Studies of a foreign body impacted in the oral cavity are few owing to the patients being asymptomatic. Although, it is more commonly reported in children [1]. Foreign bodies that have been found impacted either traumatically or iatrogenically have been reported in the literature [2]. Diagnosis of the exact site of the foreign body with plain radiographs can be challenging as it gives only a two-dimensional view which is inadequate to locate any object. The inherent radiodensity of the foreign body also influences its detectability on a plain radiograph [3]. In literature, foreign body impactions have been radiographically misdiagnosed as some pathology [4]. This highlights the inadequacy of plain radiographs in diagnosing the location as well as the type of entity. Notably, in our case, the referral we got was for the removal of a foreign body from the left maxillary second molar region. The radiographic presentation was peculiar and intriguing as the foreign body had a similar shape to that of the root tip but was more radio-opaque than the usual root presentation (Fig. 1). The shape was also unusual for a radiographic presentation of an odontoma. The patient did not have any history of implant placement as well. A thorough clinical examination helped in diagnosing the site of the foreign body, facilitating its retrieval with ease, and hence its importance shouldn’t be overlooked. Cone Beam Computed Tomography is an excellent diagnostic tool for identifying the location of the metallic foreign body [4,5]. Financial restraints and the socioeconomic background of patients precludes its use [4].

Defective instruments when used in exodontia may lead to its breakage which rarely goes unidentified [5]. However, in our case, the patient was unaware as well as asymptomatic and the instrument tip was retrieved a decade later.
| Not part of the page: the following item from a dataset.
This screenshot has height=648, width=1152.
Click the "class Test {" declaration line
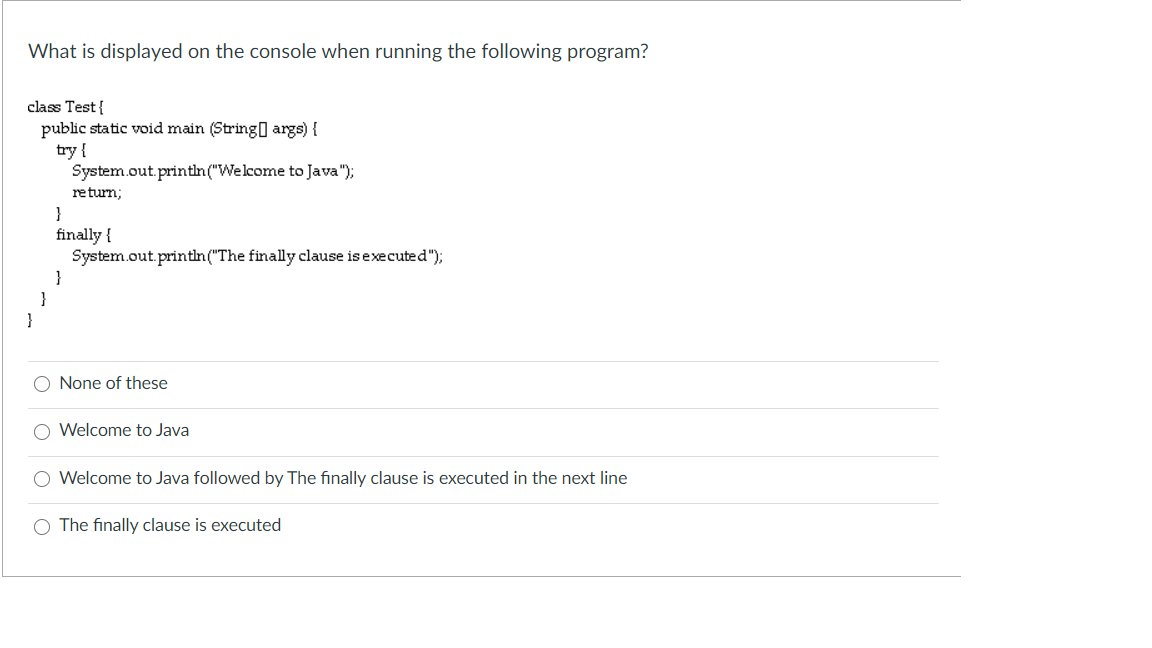point(64,106)
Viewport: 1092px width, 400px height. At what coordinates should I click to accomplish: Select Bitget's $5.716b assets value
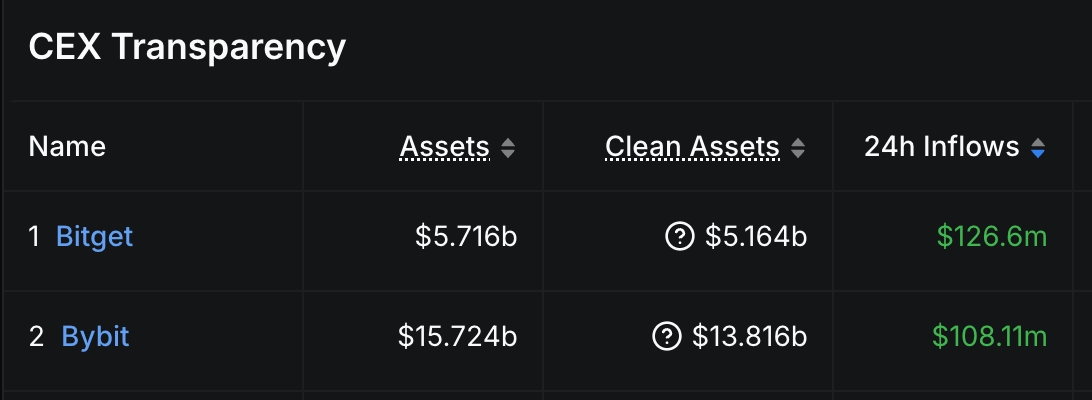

In a similar case report, a dental elevator tip was retrieved from the mandibular third molar socket area which was found to be covered with a layer of granulation tissue [5]. But in our case, no such observation was reported. Moreover in our case, the instrument tip was laying just below the mucosa over the buccal bone.
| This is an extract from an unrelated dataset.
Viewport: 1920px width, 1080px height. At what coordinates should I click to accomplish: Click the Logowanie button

The importance of a thorough clinical examination cannot be overemphasized in identifying the probable location of a foreign body lying superficially. As a plain radiograph is rendered inadequate, Cone Beam Computed Tomogram is recommended for accurate location of foreign body in the oral cavity. Care should be taken by the dentist to inspect the instruments post-operatively to avoid missing instrument breakage in situ.

Conflict of Interest

None

Supporting File
References

1. Ajike SO. Impacted foreign bodies in Dentistry. J West Afr Coll Surg 2015;5(3):x.
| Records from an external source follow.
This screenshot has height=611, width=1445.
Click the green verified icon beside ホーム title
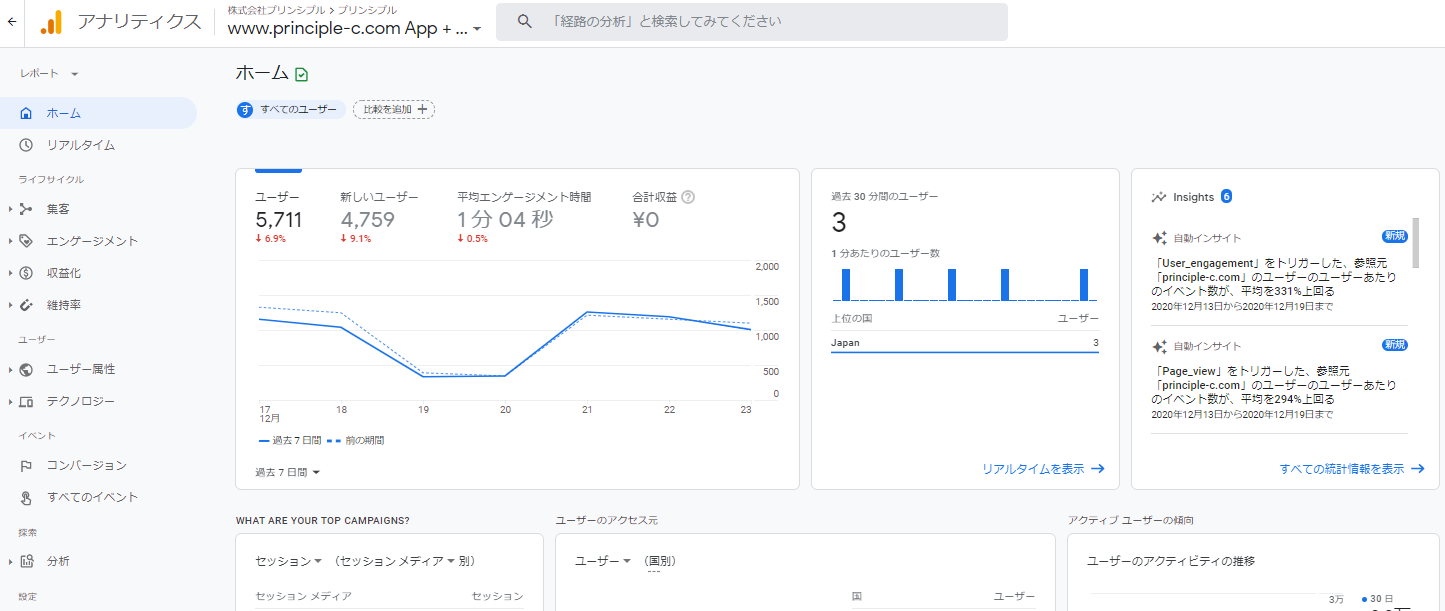pyautogui.click(x=301, y=74)
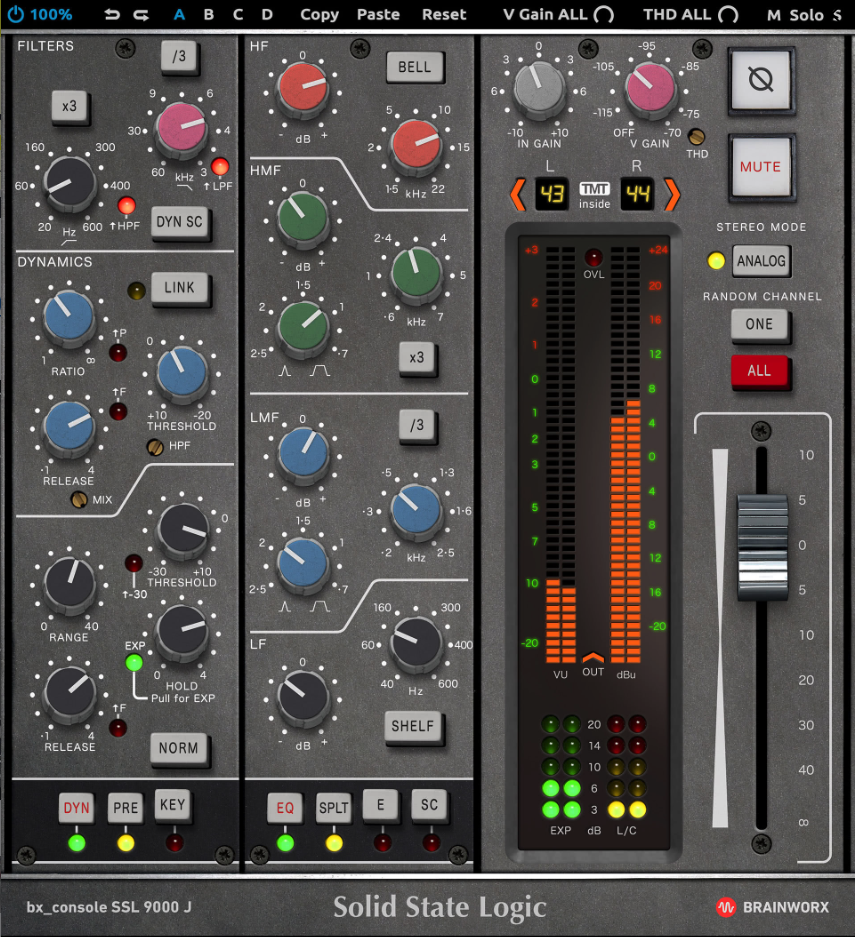The width and height of the screenshot is (855, 937).
Task: Activate the BELL curve button in HF section
Action: coord(415,67)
2. Datarkar AN, Dhawad M, Deshpande A. Unusual foreign body in mid face. J Maxillofac. Oral Surg 2015;14(1):96-9.

3. Sumanth KN, Boaz K, Shetty NY. Glass embedded in labial mucosa for 20 years. Indian J Dent Res 2008;19(2):160-1.

4. Jayasuriya NS, Karunathilaka PR, Wijekoon P. An unusual foreign object mimicking an odontoma in a patient with cleft alveolus: a case report. J. Med. Case Rep 20017;11(1):1-3.

5. Balaji SM. Buried broken extraction instrument fragment. Ann Maxillofac Surg 2013;3(1):93-94.